Judge Thomas Buergenthal LL.M. ’61 S.J.D. ’68 and Jerome Shestack ’49 are co-recipients of the Gruber Foundation’s International Justice Prize for 2008. The prize is presented to individuals or organizations for advancing the cause of justice in the legal system and carries a $500K award, which the two recipients will share.
The American judge on the International Court of Justice, Buergenthal was cited for his lengthy career spent championing human rights. While a judge and president of the Inter-American Court of Human Rights, he helped put an end to the practice of disappearances in Honduras and helped to secure the government of Guatemala’s compliance with a Court order ending executions of human rights activists by special tribunals. Buergenthal has also held posts on the Inter-American Development Bank, the UN Truth Commissions for El Salvador, and the UN Human Rights Committee.
Prior to his appointment to the ICJ in 2000, Buergenthal was the Lobingier Professor of International and Comparative Law and Jurisprudence at the George Washington University Law School. He is the author of more than a dozen books and a large number of articles on international law, human rights, and comparative law, including co-authoring the first human rights law textbook in the U.S.
A former president of the American Bar Association, Shestack helped end the practice of disappearances in Argentina, Chile, and Brazil as U.S. ambassador to the UN Commission on Human Rights. He chaired the International League for Human Rights and founded and chaired the Lawyers Committee for International Human Rights. Currently at Wolf Block in Philadelphia, Shestack is often called the “Pied Piper of Human Rights” for the time he has spent serving as a mentor to young lawyers.
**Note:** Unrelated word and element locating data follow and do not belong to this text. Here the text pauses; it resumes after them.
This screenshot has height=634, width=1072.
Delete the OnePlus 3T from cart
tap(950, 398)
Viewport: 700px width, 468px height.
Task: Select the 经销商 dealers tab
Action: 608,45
Shestack has also championed human rights and equality in the U.S. While still a student at HLS, Shestack launched a movement to have women admitted to the school. As a faculty member at LSU in the early 1950s, he led a successful campaign to desegregate the school. And, as first deputy city solicitor of Phildelphia, he helped to end segregation in swimming pools, bowling alleys, and other public places. He is the author of more than 100 scholarly articles published in law journals and other publications.